%%

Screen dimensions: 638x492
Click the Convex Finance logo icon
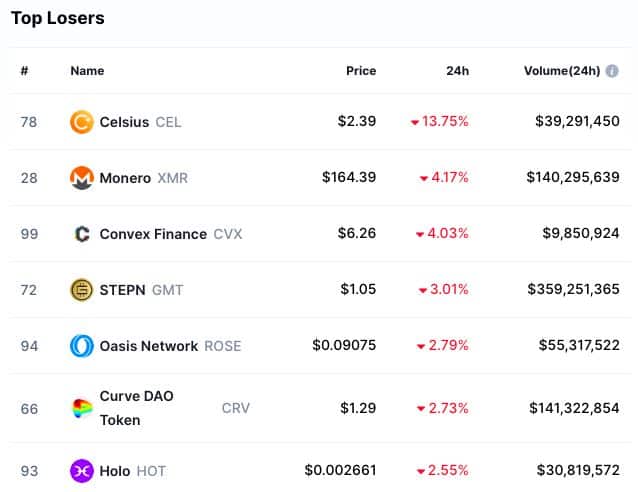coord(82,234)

%%
%%

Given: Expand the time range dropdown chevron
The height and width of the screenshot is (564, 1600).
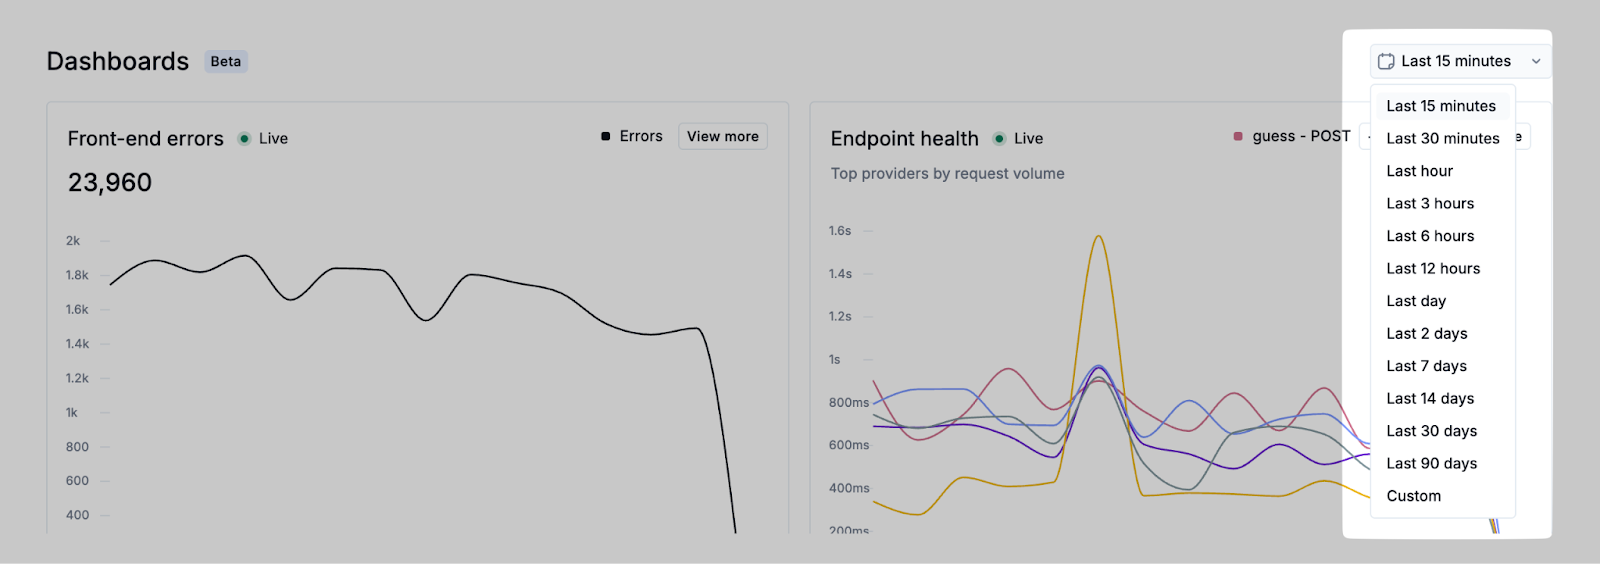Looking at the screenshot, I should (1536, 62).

%%
%%

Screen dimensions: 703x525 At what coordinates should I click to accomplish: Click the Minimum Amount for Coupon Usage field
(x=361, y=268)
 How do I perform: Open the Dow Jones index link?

%%

Everything starting at the line containing "Screen dimensions: 703x525" and ending at the line containing "How do I perform: Open" in the records above should be repeated exactly, and only that.

=== Answer to this task ===
Screen dimensions: 703x525 At what coordinates should I click to accomplish: Click the Minimum Amount for Coupon Usage field
(x=361, y=268)
 How do I perform: Open the Dow Jones index link?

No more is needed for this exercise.